-- begin Document excerpt --

Thus, in terms of what might be considered "right action", the question is not which system of identity building is superior as indeed all systems of identity or lenses of identity have blind spots if used as an 𝑖𝑛𝑡𝑒𝑛𝑡𝑖𝑜𝑛𝑎𝑙 technology to build oneself. (Rather from culture as a self-sustaining machine as perhaps the authors would seem to invoke looking at the tech)
Practically, it is a question of whether one is motivated by constituitive validation and identity-reinforcement/building or if they are motivated by a clear apprehension of reality -whatever that happens to be.
No preference, no boundary, no blindness.
I think however the construct lens of "identity Technologies" for understanding the "real" motivation or intention of profilific communication has its limitations.
There is value to veracity in all information.
To conceptually cut up the different styles of deviations from "carefree wandering" or "curious truth seeking activity"
belies a neutrality of difference between what are effectively different modes of lying to oneself and others as a neutrality of value.

-- end Document excerpt --

:: Request 1 ::
From the passage on identity technologies, copy the words from "Practically, it is" to "in all information." word for word.
:: Request 2 ::
Continue the passage on identity technologies from where it stops.

-- begin Raw data --

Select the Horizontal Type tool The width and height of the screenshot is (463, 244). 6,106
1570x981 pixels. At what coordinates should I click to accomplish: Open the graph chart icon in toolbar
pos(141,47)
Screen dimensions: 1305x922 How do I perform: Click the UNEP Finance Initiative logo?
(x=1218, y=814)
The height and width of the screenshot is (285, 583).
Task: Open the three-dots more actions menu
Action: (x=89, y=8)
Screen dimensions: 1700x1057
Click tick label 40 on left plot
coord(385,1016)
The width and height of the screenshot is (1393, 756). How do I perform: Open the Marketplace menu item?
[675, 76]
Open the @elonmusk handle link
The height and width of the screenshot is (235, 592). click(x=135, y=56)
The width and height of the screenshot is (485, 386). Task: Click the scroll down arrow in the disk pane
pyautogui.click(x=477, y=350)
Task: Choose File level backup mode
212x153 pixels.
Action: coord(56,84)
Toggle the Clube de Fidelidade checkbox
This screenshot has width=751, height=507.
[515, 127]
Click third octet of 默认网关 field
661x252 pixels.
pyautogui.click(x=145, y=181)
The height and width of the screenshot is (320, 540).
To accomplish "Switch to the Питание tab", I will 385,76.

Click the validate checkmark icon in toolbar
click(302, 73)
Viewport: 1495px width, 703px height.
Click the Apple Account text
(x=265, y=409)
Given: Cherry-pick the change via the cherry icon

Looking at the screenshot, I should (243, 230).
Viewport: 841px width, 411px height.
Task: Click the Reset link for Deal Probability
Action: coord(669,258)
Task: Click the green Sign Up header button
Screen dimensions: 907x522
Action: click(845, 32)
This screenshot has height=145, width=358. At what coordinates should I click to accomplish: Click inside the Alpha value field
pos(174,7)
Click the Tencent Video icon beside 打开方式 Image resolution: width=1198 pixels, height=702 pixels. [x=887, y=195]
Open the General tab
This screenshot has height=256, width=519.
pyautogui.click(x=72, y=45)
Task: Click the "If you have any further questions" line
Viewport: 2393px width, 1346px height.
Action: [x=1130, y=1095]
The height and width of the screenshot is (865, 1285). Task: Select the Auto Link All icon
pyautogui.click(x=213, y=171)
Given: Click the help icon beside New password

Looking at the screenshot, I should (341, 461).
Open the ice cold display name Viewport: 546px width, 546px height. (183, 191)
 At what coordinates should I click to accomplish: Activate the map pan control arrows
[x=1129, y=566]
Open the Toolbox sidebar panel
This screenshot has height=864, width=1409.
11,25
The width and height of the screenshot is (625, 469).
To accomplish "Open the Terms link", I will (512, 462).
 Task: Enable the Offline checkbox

-- end Raw data --

:: Final result 1 ::
Practically, it is a question of whether one is motivated by constituitive validation and identity-reinforcement/building or if they are motivated by a clear apprehension of reality -whatever that happens to be.
No preference, no boundary, no blindness.
I think however the construct lens of "identity Technologies" for understanding the "real" motivation or intention of profilific communication has its limitations.
There is value to veracity in all information.

:: Final result 2 ::
However, Does it really not make a difference whether the reason I decided to get this book and decided to read through it was motivated by a sincere or authentic interest in the material and a desire to understand the subject
or if the purposes of getting and reading the book were such that I could build myself as a more sophisticated person and have something to talk about in conversation with friends or online in a review of the book so as to market myself as a sophisticated thinker?
Is the reason for my rhetoric at present to be compelling? Why do I wish to be compelling?
What is the purpose of communication?
Is it to effectively transfer or point to understanding some sense of information accurately and efficiently?
Or is it to gain the external validation of the general peer? my close family and friends or even to validate my egoic sense of self that I've structured with great sophistication as true?
I think it has to be the former if the goal is truth.
Whether or not validation comes through any given system is secondary and after effects, whether a technology happens to be prolific or authentic or sincere-friendly is secondary to the matter of communication. These technologies if presumed to be operating BY persons rather than IN persons becomes a medium of communication rather than some kind of standard or test of fulfillment in and of itself.
Indeed if I am indulging this material out of an authentic interest in it -it would appear that I'd be better positioned to understand and or interpret it than someone doing it for profilific purposes and is constantly interrupting the authors prose to interject the question of "is this useful to me and with what I've already committed identification with?"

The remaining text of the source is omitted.